Overall I liked the essays, the parts that get really granular about organization were alright, and there was references without explanation to lessons learned and experiences from Barcelona social struggles that I wish had been worked into the essay.
There was little bits that didn't jive with me, a section on spirituality, a new term for privilege called "zones of whiteness" and generally interesting discussions of informal power and gender dynamics, as these seem to be bigger contradictions on the Barcelona scene than race, sexuality, class or ability. (I am sceptical this is the case, but rather that it's a certain uniformity on these other topics that has the essay delve into the less.)

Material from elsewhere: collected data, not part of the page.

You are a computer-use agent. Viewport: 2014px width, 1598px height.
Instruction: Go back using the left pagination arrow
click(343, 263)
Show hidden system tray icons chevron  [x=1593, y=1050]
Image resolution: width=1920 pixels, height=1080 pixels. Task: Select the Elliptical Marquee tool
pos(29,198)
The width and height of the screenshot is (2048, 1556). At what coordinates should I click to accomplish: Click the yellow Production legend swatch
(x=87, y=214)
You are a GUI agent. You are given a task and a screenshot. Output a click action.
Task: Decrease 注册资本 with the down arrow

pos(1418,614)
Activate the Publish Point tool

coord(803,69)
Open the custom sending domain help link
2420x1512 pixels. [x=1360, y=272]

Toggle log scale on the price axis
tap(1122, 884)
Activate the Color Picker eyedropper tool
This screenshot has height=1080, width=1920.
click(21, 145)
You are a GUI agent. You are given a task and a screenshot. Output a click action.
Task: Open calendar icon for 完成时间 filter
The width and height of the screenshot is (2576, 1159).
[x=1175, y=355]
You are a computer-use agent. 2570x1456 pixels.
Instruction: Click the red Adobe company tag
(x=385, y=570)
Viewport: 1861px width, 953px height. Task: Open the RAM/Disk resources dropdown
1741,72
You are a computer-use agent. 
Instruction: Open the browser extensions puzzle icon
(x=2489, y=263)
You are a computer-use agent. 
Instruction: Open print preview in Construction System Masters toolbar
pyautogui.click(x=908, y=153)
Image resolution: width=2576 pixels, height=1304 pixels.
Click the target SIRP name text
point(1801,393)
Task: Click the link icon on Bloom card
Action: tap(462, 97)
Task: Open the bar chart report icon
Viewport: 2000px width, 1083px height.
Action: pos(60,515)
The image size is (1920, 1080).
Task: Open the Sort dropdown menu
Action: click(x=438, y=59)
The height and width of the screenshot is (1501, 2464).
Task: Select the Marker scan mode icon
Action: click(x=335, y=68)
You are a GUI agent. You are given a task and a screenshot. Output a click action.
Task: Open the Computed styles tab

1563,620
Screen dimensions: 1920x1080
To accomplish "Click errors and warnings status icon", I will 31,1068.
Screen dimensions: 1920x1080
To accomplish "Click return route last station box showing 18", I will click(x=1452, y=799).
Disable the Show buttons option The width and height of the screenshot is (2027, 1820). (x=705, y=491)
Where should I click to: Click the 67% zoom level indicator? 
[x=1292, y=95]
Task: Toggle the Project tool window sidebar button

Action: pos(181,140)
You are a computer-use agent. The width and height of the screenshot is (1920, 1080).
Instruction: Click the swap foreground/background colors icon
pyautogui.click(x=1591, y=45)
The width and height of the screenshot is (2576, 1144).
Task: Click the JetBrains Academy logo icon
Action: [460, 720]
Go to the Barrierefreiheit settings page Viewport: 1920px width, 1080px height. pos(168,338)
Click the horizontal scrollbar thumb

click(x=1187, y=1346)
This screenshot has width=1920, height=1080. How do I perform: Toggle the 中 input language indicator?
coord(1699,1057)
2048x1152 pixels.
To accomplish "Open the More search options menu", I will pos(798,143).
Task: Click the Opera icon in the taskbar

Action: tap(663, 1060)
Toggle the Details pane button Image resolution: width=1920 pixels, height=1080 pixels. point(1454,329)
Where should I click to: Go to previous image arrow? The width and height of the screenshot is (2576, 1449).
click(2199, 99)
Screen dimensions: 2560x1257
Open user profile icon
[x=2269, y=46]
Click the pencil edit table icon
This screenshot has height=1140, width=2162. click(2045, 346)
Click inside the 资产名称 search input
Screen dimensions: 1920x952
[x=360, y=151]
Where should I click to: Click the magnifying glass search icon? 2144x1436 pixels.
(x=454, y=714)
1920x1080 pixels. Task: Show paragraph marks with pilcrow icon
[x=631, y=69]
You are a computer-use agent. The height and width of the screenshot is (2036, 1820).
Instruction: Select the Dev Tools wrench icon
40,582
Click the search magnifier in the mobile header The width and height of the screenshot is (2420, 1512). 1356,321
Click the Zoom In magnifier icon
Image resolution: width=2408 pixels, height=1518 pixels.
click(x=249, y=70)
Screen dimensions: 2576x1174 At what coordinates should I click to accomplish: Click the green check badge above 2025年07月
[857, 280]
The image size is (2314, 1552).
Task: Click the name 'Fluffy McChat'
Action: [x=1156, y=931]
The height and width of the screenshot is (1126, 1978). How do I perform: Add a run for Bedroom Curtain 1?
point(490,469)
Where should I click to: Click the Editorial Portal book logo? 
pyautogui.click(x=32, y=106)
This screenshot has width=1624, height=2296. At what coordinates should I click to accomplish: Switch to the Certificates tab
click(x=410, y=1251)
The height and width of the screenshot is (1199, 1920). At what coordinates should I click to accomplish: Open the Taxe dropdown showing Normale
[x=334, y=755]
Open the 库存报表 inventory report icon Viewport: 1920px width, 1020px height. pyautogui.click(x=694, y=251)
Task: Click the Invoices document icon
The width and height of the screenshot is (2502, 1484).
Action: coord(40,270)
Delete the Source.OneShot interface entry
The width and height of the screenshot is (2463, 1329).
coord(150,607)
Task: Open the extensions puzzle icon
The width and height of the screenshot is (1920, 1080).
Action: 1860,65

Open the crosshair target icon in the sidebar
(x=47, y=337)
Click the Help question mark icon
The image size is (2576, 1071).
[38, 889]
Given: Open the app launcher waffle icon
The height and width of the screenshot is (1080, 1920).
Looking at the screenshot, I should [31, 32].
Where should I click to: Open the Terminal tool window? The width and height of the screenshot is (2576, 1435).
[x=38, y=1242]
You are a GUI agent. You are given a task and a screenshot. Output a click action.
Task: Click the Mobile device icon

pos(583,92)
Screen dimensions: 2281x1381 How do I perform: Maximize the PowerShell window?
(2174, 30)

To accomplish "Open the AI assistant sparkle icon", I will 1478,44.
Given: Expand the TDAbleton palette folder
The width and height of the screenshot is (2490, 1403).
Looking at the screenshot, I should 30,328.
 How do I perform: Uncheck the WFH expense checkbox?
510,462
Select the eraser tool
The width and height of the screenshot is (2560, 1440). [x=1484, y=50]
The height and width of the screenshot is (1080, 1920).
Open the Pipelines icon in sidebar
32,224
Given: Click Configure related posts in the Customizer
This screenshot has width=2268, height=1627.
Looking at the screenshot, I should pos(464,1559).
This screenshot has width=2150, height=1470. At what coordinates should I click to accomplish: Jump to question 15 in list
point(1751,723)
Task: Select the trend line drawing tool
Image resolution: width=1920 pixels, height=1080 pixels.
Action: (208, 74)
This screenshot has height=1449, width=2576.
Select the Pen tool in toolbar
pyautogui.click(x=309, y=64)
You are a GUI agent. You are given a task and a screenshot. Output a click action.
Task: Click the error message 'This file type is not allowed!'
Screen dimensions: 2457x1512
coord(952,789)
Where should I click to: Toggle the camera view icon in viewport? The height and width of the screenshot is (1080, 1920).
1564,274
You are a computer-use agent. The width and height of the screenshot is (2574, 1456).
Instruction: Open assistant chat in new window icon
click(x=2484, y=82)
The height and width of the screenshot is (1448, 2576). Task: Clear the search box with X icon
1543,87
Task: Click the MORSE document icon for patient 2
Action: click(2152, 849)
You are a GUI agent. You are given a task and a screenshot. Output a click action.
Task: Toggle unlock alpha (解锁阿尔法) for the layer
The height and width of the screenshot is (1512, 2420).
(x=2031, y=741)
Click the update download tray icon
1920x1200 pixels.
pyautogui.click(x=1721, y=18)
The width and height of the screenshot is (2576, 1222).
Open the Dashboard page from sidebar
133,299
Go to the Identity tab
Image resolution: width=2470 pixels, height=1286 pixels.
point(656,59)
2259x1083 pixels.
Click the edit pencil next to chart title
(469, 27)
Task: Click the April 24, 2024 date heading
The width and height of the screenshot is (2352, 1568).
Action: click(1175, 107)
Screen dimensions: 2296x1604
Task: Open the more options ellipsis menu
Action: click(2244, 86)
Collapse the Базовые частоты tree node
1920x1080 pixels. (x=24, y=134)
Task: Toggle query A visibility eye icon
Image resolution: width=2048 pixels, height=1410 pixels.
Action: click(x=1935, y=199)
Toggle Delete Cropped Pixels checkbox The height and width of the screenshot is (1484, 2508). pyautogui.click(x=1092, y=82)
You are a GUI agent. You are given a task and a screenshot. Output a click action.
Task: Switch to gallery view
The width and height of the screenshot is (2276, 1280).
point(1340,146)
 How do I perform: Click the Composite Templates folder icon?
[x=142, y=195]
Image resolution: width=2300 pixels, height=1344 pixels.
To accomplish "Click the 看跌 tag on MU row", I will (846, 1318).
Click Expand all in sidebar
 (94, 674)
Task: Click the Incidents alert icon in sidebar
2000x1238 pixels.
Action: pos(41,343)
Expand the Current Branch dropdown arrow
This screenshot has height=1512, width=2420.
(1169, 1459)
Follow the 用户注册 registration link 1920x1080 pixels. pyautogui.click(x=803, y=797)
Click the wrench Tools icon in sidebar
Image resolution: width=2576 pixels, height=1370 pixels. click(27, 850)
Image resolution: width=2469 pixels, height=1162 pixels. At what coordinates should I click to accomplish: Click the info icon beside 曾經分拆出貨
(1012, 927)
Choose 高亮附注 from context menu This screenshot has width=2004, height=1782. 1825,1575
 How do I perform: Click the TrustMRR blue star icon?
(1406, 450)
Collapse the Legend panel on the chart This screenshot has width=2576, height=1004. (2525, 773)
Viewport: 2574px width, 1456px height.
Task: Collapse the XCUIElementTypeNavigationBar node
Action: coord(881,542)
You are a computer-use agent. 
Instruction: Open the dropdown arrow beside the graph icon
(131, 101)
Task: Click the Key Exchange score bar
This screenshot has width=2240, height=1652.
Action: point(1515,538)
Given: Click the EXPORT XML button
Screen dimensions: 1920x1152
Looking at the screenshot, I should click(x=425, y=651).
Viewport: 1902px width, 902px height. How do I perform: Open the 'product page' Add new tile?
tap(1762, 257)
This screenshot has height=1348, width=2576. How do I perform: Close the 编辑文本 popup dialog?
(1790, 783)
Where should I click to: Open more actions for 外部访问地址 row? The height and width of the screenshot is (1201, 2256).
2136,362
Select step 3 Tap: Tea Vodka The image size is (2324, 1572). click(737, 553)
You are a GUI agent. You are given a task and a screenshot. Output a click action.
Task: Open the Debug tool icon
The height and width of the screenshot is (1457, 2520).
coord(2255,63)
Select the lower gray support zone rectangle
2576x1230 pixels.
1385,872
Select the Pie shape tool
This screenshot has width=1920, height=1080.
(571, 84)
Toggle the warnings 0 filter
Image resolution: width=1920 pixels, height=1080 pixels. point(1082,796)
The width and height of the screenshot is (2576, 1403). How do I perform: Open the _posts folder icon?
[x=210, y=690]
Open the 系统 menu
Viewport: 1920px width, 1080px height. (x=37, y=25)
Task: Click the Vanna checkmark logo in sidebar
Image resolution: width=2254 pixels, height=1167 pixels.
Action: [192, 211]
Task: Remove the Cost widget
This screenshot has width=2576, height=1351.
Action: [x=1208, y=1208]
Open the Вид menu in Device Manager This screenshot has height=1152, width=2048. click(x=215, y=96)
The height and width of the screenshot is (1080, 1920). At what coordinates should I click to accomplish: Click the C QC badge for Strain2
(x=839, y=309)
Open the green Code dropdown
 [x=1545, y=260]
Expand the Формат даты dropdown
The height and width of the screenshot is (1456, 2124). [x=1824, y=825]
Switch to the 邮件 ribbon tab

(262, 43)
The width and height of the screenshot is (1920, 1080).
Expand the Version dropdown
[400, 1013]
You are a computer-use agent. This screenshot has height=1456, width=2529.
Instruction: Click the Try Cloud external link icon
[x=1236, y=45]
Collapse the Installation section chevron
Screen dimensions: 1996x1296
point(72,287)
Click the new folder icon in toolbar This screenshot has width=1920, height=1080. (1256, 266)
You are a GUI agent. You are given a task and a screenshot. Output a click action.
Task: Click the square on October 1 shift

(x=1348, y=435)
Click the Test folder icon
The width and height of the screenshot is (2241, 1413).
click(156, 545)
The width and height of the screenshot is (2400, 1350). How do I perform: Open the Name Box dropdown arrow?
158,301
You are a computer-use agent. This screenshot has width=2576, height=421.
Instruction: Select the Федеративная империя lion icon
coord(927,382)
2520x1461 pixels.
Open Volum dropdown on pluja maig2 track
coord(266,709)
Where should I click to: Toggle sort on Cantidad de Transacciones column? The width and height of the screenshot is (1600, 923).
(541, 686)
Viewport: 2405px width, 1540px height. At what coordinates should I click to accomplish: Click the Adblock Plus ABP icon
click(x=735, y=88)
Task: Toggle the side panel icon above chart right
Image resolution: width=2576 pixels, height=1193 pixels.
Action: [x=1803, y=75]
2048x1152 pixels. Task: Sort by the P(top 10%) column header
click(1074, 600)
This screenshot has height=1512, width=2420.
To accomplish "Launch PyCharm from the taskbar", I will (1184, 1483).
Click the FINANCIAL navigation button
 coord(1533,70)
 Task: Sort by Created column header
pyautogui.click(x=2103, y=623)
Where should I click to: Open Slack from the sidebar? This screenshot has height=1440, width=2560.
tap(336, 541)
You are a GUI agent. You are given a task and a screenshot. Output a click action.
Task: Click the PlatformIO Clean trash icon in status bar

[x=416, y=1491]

There is a second essay, which puts forward a critique of equality, in a similar vain to critiques of democracy, justice which groups like crimethinc or other Anglo authors have written more extensively about. The main thing in that essay was the specialisation in some tasks was useful, and generalization of reproductive labour was necessary.
My final thoughts -- on the design and publishing side of things -- was just that it looked beautiful, very legible but there was desperate need of a copy editor or second set of eyes before publishing the first edition. There is some were italicized "compa" text that comes up every time those string of letters appears in the text. The footnotes lack numbers for most of the book and one of the section titles was copy and pasted and is wrong. I found all this kind of distracting while reading it and can't not mention it here.
Would recommend, check it out. Not for the purest of any sectarian anarchist persuasion but perhaps they could benefit from reading with an open mind.